An LCAG survey of 500 people found that 71% of people facing the Loan Charge are facing bankruptcy. Even going by the Treasury’s own conservative estimates of 50,000 people, this would mean 35,500 people facing bankruptcy as the only way out of the retrospective tax nightmare.

The same survey revealed that 49% face losing their home, and 30% face losing their career and income due to the the actions of the Treasury and HMRC.

Many victims of the Loan Charge will be unable to work again, and ironically will not be in a position to pay tax in the future. Some will be forced onto state benefits, others have said they will have no choice but to emigrate to avoid the devasting impact of the Loan Charge.

There is an identified suicide risk as a result of the Loan Charge, something that both HMRC and Treasury Ministers HMT have repeatedly been made aware of. To date they have refused to set up a 24-hour helpline for people needing urgent counselling, leaving LCAG volunteers to operate a volunteer triage service.  From the LCAG survey figures, a huge 68% of those facing the Loan Charge admitted to be suffering from depression and anxiety. A shocking 39% – well over a third of all affected – reported suicidal thoughts and a risk of self-harm.

It has emerged that neither the Treasury nor HMRC did a proper impact assessment, failing to uncover the impact the Loan Charge will have on those affected. This includes failing to estimate how many families are likely to experience breakdown and how many people are likely to go bankrupt as a result.

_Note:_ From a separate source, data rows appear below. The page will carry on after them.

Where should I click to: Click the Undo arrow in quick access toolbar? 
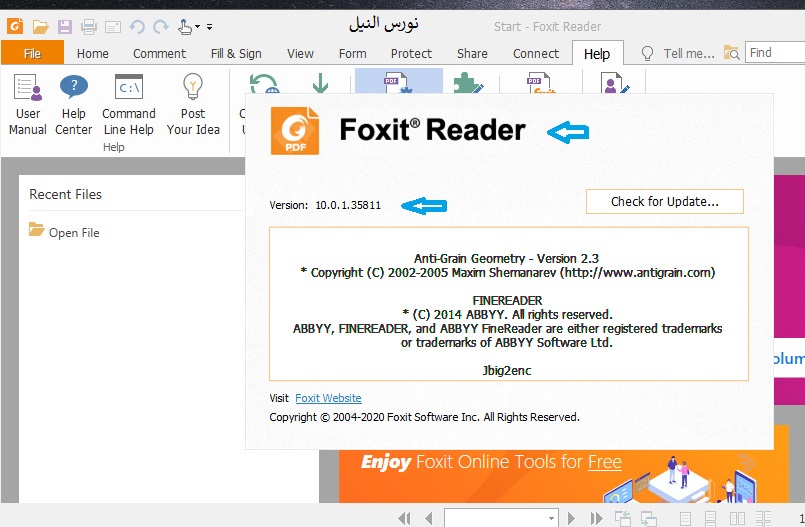(137, 26)
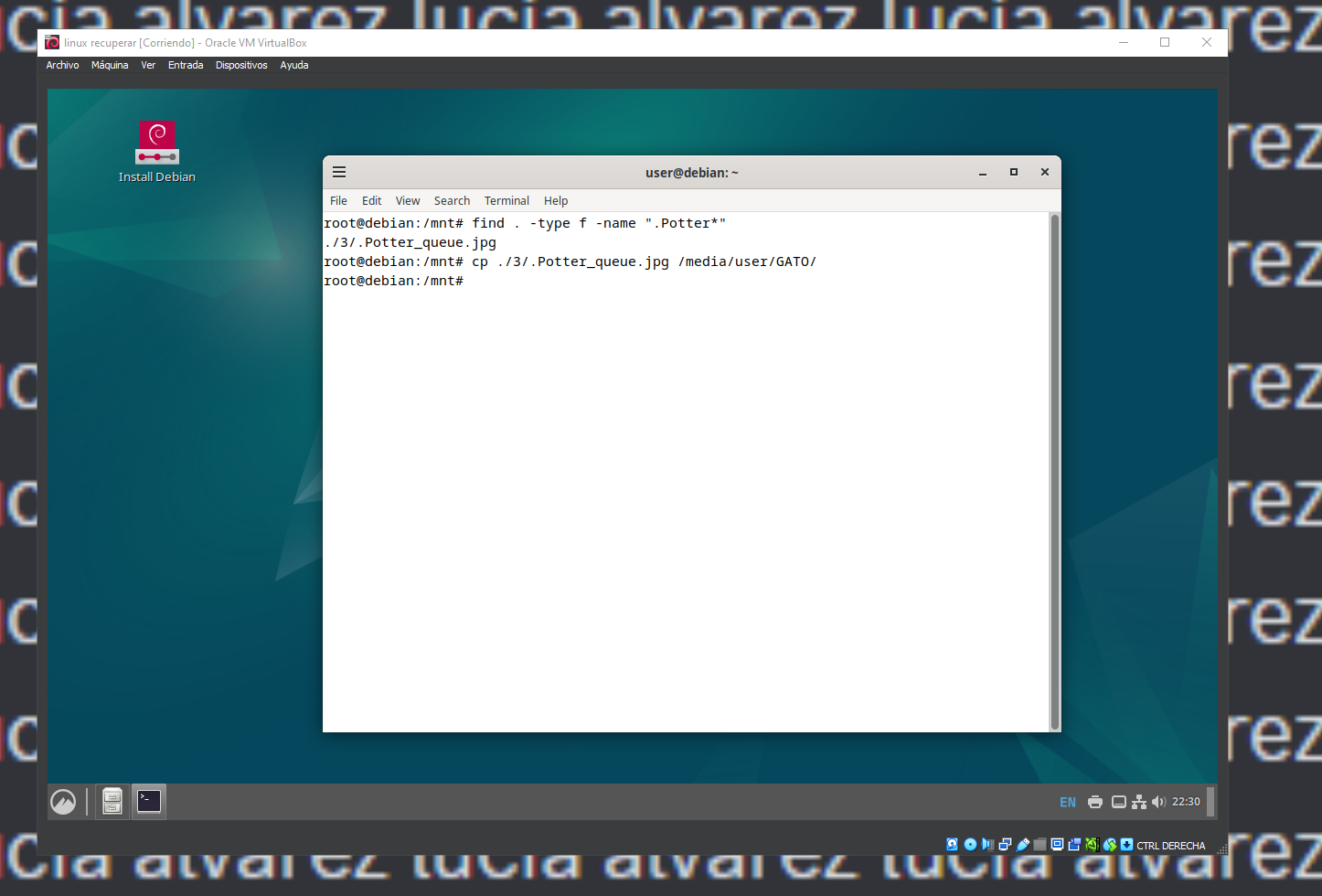
Task: Click the USB devices icon in VirtualBox status bar
Action: click(x=1022, y=845)
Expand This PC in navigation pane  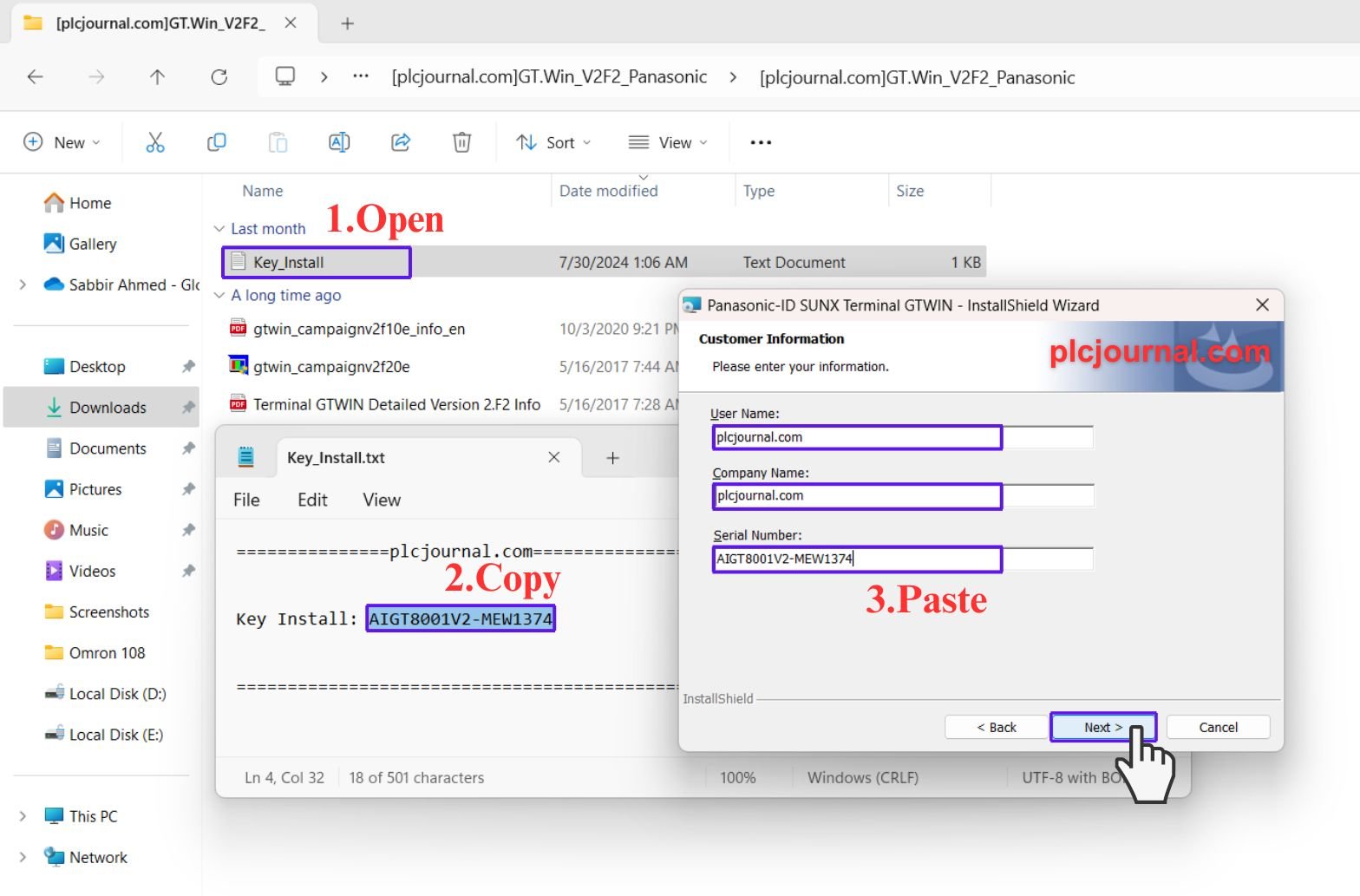tap(23, 816)
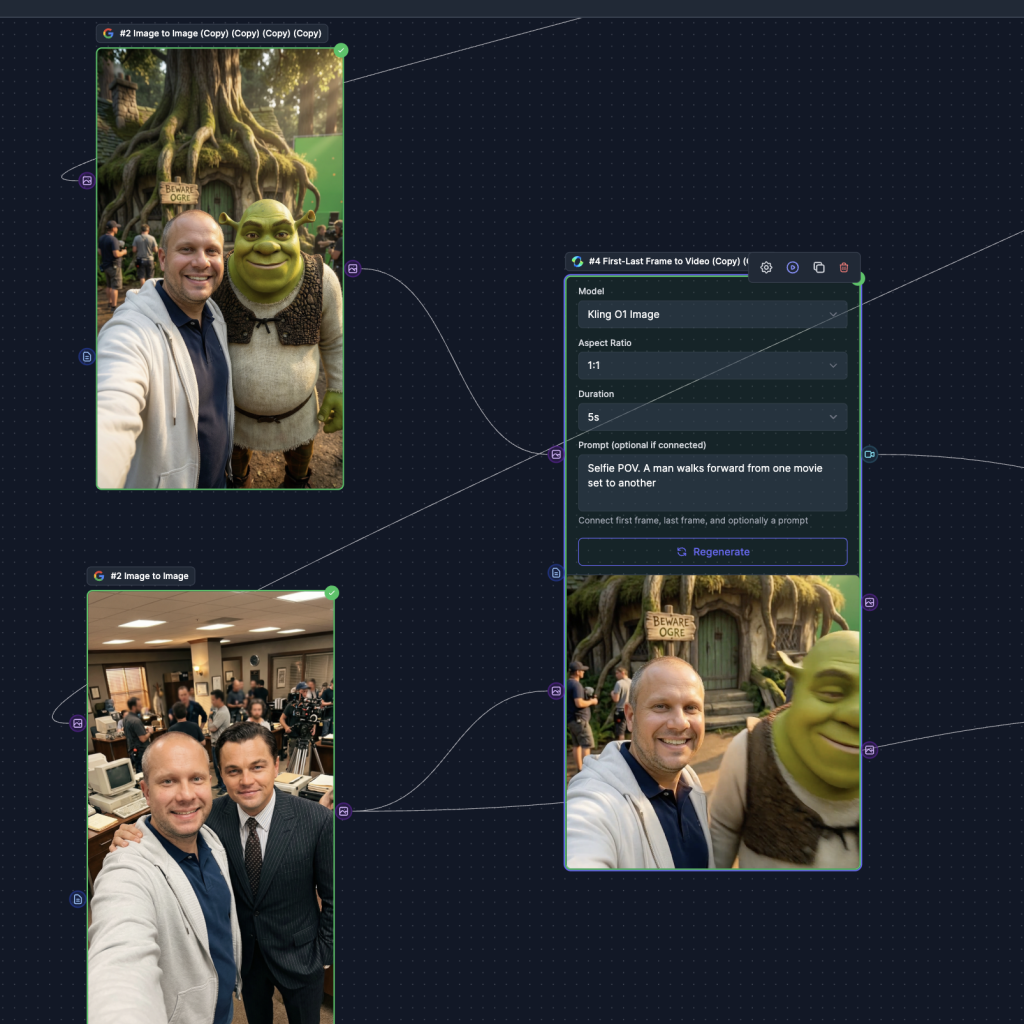Click image input port on Shrek selfie node

pos(87,181)

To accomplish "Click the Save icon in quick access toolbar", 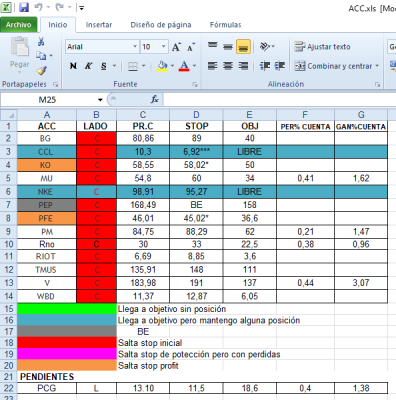I will (24, 7).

Steve Packham, Spokesperson for LCAG said:

“We have a situation where if the Government continues to ignore the reality of the Loan Charge, thousands of people will have no choice but to go bankrupt and lives will be ruined as a result. So far, Treasury Ministers have been determined to not listen, even to Parliamentary committees, and families are now taking the message direct to the Prime Minister, urging her to listen and act before it is too late.   

“We are already dealing with desperate people. HMRC and the Treasury are well aware of the suicide risk from their flawed policy, yet are refusing to act and are instead misleading MPs to justify their decision-making. Despite knowing the harm the Loan Charge will cause, they carry on regardless and will be responsible for the consequences.

“Our message to the Prime Minister is that we urgently need a pause and a rethink. Ministers need to take the decent and obvious step and make the Loan Charge apply only going forward, not retrospectively. This is fair, avoids the risks of bankruptcy, homelessness and suicide and gives certainty to everyone involved”.    

Dr Iain Campbell, Secretary General of IHPA added:

“The Independent Health Professionals Association fully supports the #STOPtheLoanCharge – Save Lives! protest and hopes that the Prime Minister will listen and act, which is the only responsible thing to do with the damage the Loan Charge is clearly going to inflict on many people’s health and wellbeing. 

“There are doctors and nurses who will be badly hit by the Loan Charge and some who will be forced into bankruptcy. On top of that, as medical professionals, we are also deeply concerned about the effect of this unfair policy on all those facing it. It’s not just 20 years of retrospective taxation, it’s a preventable mental health timebomb which Ministers simply cannot responsibly ignore any longer; They must act now”.